Over the last several days, the police have received reports of multiple car burglaries. Typically, thieves will roam through neighborhoods at night, going from house to house, checking for and stealing from unlocked vehicles, a police spokesman said in a press release.

The most likely targets for theft are firearms, bags, wallets, expensive accessories, electronics — including GPS systems, speakers, CDs and cellphones — tools, spare change and mail.

The Kerrville Police Department reminds area residents to protect their property by following these guidelines:

• Keep all car doors and windows closed and locked — even when parked in driveways.

• Don’t leave valuables or packages in plain sight in vehicles. Don’t count on dark window tint to hide valuables, since many thieves use flashlights to see through window tint.

• Use built-in security systems. Doing so may also help people qualify for a discount on auto insurance.

• Set any alarm or anti-theft device. Many people believe that car alarms no longer make a difference, but they can be an effective deterrent to an auto burglary, according to a KPD press release.

• Park vehicles in an area that is visible to the public and well-lit at night. If possible, park cars in a garage. If garage parking is not available, the next best option is to park cars in your home’s driveway and install motion-sensor security lighting for the home.

• Never leave an electronic garage door opener in the car. It can provide a thief easy access to homes.
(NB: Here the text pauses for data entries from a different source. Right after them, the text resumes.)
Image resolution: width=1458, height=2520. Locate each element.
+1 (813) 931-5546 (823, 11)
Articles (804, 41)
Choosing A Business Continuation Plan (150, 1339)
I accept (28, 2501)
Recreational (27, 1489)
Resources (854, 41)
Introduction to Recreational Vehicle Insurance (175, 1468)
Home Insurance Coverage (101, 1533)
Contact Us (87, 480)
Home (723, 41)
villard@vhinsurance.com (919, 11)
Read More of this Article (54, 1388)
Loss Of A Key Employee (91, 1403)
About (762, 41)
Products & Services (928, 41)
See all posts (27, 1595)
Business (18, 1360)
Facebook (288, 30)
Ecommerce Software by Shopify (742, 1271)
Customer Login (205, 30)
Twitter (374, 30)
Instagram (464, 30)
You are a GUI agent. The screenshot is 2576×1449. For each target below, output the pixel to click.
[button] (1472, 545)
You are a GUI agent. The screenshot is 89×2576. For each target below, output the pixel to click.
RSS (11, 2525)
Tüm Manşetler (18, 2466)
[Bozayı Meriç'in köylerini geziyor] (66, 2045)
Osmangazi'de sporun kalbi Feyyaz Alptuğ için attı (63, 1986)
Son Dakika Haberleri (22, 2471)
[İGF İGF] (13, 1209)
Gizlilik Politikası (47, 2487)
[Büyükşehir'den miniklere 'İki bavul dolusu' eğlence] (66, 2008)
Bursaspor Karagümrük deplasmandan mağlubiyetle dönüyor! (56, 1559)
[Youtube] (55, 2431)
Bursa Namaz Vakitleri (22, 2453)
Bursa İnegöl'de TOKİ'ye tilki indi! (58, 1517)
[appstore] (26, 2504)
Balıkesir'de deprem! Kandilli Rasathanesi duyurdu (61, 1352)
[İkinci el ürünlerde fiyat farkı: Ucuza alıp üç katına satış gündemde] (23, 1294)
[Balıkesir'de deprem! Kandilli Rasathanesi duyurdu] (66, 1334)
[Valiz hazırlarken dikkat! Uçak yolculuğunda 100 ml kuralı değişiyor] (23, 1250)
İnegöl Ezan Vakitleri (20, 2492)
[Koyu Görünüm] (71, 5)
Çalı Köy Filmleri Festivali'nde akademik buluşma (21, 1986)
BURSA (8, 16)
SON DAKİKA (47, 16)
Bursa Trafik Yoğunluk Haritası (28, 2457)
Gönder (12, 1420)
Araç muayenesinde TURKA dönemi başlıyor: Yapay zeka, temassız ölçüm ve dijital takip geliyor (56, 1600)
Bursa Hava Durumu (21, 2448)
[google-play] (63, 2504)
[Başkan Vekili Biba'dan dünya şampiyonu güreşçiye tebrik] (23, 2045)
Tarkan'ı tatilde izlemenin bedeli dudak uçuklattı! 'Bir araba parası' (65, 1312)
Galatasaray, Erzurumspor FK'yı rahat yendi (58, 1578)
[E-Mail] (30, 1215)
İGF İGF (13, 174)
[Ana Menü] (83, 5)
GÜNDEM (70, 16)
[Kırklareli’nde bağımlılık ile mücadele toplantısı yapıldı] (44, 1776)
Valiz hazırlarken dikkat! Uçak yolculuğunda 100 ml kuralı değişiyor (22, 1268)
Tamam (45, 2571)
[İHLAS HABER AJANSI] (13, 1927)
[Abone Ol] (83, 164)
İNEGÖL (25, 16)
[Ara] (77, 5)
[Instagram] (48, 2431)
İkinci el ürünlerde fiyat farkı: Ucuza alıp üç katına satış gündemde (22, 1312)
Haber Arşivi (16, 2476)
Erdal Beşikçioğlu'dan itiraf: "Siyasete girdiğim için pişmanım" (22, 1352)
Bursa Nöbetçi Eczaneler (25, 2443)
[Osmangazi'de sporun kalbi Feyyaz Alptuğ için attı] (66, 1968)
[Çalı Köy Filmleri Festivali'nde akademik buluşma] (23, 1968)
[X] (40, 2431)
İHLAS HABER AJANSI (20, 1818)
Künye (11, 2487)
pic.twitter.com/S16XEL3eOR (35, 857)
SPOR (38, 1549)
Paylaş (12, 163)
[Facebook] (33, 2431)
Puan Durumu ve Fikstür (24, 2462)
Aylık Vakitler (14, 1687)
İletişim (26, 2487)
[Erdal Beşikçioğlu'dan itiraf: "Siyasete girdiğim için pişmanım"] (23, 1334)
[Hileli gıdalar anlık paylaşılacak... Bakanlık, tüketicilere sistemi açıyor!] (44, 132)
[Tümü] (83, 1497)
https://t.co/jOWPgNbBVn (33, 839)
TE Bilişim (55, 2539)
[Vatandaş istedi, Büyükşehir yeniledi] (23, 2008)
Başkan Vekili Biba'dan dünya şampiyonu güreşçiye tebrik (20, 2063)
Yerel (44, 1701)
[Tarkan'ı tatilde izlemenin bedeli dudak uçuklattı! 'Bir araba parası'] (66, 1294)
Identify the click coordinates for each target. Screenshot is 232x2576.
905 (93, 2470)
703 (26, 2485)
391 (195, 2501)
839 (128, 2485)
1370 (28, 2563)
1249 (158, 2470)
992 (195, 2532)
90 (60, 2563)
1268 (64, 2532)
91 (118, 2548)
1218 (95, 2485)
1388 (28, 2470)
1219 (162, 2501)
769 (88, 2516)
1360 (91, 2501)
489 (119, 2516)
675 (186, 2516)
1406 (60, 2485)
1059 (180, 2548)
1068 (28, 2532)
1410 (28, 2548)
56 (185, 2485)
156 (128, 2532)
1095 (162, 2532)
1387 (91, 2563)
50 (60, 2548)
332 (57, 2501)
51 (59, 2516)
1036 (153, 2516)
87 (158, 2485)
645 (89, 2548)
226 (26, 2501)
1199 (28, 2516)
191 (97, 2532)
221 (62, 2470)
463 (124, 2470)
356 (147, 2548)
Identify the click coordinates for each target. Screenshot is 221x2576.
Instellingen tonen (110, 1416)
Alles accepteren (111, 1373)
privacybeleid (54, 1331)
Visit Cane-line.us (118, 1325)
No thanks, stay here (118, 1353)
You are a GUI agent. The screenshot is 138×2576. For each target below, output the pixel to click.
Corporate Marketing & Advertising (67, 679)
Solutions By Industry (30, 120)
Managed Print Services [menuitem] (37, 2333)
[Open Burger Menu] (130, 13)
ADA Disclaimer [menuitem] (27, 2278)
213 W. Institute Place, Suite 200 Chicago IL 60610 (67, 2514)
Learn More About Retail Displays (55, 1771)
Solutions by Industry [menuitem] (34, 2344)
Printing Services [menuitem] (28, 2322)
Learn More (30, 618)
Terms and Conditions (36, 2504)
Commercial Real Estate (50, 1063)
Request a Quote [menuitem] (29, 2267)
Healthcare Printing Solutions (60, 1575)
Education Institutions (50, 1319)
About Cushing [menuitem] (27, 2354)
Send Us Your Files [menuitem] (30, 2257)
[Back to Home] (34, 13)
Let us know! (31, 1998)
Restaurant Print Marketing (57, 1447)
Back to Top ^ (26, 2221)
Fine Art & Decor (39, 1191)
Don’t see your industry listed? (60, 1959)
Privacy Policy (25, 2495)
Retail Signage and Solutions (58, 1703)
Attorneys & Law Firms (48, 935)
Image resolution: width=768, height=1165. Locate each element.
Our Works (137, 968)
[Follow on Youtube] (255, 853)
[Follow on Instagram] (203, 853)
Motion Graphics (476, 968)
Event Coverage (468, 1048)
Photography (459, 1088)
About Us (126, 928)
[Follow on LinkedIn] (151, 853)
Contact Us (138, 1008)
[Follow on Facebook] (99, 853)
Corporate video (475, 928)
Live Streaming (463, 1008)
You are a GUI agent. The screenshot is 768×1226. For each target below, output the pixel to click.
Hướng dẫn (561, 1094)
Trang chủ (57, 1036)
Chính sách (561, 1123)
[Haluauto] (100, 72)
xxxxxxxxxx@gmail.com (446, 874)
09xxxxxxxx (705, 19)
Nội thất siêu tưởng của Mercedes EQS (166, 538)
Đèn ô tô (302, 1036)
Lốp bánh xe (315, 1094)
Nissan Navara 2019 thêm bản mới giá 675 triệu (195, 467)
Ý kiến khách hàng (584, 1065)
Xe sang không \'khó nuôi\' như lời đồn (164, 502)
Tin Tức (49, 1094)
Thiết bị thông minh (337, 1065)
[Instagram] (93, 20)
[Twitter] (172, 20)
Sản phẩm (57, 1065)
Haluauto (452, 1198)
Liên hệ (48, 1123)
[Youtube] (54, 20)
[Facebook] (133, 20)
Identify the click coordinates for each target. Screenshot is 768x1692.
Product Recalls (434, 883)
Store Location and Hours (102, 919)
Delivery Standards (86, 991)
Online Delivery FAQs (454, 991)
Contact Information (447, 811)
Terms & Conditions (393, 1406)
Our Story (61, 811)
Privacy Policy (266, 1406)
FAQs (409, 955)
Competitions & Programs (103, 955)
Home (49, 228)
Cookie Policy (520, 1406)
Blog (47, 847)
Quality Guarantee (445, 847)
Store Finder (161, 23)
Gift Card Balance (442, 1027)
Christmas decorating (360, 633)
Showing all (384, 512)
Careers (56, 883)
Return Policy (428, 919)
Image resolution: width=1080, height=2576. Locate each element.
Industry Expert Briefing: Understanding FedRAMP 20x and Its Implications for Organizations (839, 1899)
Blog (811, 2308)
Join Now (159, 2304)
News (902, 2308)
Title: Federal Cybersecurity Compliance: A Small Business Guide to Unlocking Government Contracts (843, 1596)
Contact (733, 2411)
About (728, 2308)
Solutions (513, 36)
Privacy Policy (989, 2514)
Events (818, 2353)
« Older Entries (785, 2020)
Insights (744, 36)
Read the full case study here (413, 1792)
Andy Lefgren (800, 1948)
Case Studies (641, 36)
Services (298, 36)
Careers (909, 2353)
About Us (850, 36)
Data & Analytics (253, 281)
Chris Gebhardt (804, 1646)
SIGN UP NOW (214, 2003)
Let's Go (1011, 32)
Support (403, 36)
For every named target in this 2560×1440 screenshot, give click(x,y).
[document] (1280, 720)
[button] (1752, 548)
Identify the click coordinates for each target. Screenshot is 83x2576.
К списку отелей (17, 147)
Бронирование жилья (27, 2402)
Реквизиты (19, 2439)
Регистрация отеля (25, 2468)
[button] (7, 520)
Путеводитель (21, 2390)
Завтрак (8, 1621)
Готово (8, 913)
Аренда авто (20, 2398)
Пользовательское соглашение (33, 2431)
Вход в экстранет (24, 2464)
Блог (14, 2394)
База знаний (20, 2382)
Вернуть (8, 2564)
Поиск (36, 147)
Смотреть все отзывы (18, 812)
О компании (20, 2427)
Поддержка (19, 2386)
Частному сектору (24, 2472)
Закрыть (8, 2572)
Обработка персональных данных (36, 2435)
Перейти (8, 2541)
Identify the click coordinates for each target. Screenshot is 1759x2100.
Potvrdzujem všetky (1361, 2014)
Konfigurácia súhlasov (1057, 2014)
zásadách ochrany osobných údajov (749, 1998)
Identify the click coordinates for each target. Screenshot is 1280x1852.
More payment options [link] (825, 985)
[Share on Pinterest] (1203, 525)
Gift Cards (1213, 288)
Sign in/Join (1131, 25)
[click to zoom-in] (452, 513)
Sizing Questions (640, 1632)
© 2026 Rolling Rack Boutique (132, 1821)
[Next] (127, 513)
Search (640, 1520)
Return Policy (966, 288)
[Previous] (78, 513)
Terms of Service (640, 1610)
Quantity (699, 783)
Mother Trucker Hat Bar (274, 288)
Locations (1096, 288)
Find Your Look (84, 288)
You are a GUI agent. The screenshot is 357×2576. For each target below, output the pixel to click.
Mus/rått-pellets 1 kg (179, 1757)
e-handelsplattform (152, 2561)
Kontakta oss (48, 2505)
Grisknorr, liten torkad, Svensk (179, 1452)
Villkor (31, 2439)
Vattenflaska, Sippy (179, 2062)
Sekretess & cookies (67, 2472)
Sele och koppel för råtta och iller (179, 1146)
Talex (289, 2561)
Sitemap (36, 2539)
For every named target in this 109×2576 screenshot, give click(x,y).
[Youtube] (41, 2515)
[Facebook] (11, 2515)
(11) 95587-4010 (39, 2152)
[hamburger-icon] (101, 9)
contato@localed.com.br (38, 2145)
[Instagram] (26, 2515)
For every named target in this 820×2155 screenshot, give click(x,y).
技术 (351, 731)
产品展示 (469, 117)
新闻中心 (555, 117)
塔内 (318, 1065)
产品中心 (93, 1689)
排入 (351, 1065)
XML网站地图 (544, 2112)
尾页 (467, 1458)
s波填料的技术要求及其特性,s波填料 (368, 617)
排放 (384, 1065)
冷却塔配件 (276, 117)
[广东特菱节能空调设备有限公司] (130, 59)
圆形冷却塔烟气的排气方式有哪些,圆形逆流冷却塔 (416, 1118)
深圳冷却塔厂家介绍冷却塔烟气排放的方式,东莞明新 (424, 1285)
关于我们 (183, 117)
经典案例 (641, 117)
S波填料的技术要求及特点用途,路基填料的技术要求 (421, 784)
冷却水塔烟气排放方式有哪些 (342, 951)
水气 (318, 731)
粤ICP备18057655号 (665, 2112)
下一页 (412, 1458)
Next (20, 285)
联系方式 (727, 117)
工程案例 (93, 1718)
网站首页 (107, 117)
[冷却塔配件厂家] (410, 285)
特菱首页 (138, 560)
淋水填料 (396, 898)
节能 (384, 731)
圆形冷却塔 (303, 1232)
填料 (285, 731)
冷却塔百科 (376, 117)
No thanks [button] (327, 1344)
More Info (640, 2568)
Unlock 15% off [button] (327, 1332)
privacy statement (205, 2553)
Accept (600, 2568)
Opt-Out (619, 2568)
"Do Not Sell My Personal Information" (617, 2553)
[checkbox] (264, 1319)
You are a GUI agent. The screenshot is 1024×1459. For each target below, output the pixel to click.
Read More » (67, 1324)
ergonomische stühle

• In a safe place, keep a list of serial numbers, make and model information for commonly used electronic equipment kept in the car.

• The KPD also suggests engraving driver’s license numbers on valuables to aid in their recovery should they be lost or stolen.

IF A VEHICLE IS BURGLARIZED:

•Call the police to report the incident as soon as possible.

•Try to minimize contact with the vehicle.

•Call the KPD’s non-emergency line, 830-257-8181, to report suspicious activity.

•Remember: 9-1-1 is for emergencies only.